SOURCE PASSAGE —

------------------------

Decided on March 18, 2005
Supreme Court, Nassau County

WALKER & ZANGER, INC., Plaintiff,

against

KEAN DEVELOPMENT COMPANY, INC., DONALD J. VULTAGGIO and ILENE VULTAGGIO, Defendants.



20688-00



COUNSEL FOR PLAINTIFF

Reed Smith, LLP

599 Lexington Avenue

New York, New York 10022

COUNSEL FOR DEFENDANTS

(for Vultaggio)

Canfield, Madden & Ruggiero, LLP

42-24 Douglaston Pkwy

Douglaston, New York 11363

(for Kean Development Co., Inc.)

Keith H. Richman, Esq.

600 Old Country Road

Garden City, New York 11530

Leonard B. Austin, J.

ORDER

The following papers were read on Defendant Vultaggio's motion for summary judgment and Plaintiff's cross-motion for partial summary judgment:

Notice of Motion dated July 8, 2004; [*2]

Affirmation of John P. Ruggiero, Esq. dated July 8, 2004;

Affidavit of Domenick Vultaggio sworn to on July 8, 2004;

Notice of Cross-motion dated July 26, 2004;

Affirmation of William M. Rifkin, Esq. dated July 26, 2004;

Affidavit of James Haskel sworn to on July 26, 2004;

Reply Affirmation in Support of Motion and in Opposition to Cross-motion of John P. Ruggiero, Esq. dated July 30, 2004;

Reply Affirmation of William M. Rifkin, Esq. dated October 4, 2004;

Reply Affidavit of James Haskel sworn to on October 4, 2004;

Affidavit in Opposition to Cross-motion of Jeff Lippert sworn to on December 12, 2004;

Surreply Affidavit of John P. Ruggiero, Esq. dated December 14, 2004;

Further Reply Affidavit of James Haskel sworn to on January 7, 2005.

------------------------

DATASET EXTRACT —
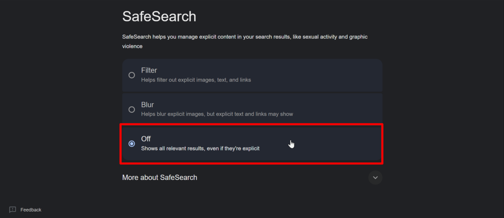504x218 pixels.
Task: Click the Filter radio circle
Action: 132,75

------------------------

GOAL —
Reproduce the court order text from above word for word, in full.

RESULT OF THE TASK —
Decided on March 18, 2005
Supreme Court, Nassau County

WALKER & ZANGER, INC., Plaintiff,

against

KEAN DEVELOPMENT COMPANY, INC., DONALD J. VULTAGGIO and ILENE VULTAGGIO, Defendants.



20688-00



COUNSEL FOR PLAINTIFF

Reed Smith, LLP

599 Lexington Avenue

New York, New York 10022

COUNSEL FOR DEFENDANTS

(for Vultaggio)

Canfield, Madden & Ruggiero, LLP

42-24 Douglaston Pkwy

Douglaston, New York 11363

(for Kean Development Co., Inc.)

Keith H. Richman, Esq.

600 Old Country Road

Garden City, New York 11530

Leonard B. Austin, J.

ORDER

The following papers were read on Defendant Vultaggio's motion for summary judgment and Plaintiff's cross-motion for partial summary judgment:

Notice of Motion dated July 8, 2004; [*2]

Affirmation of John P. Ruggiero, Esq. dated July 8, 2004;

Affidavit of Domenick Vultaggio sworn to on July 8, 2004;

Notice of Cross-motion dated July 26, 2004;

Affirmation of William M. Rifkin, Esq. dated July 26, 2004;

Affidavit of James Haskel sworn to on July 26, 2004;

Reply Affirmation in Support of Motion and in Opposition to Cross-motion of John P. Ruggiero, Esq. dated July 30, 2004;

Reply Affirmation of William M. Rifkin, Esq. dated October 4, 2004;

Reply Affidavit of James Haskel sworn to on October 4, 2004;

Affidavit in Opposition to Cross-motion of Jeff Lippert sworn to on December 12, 2004;

Surreply Affidavit of John P. Ruggiero, Esq. dated December 14, 2004;

Further Reply Affidavit of James Haskel sworn to on January 7, 2005.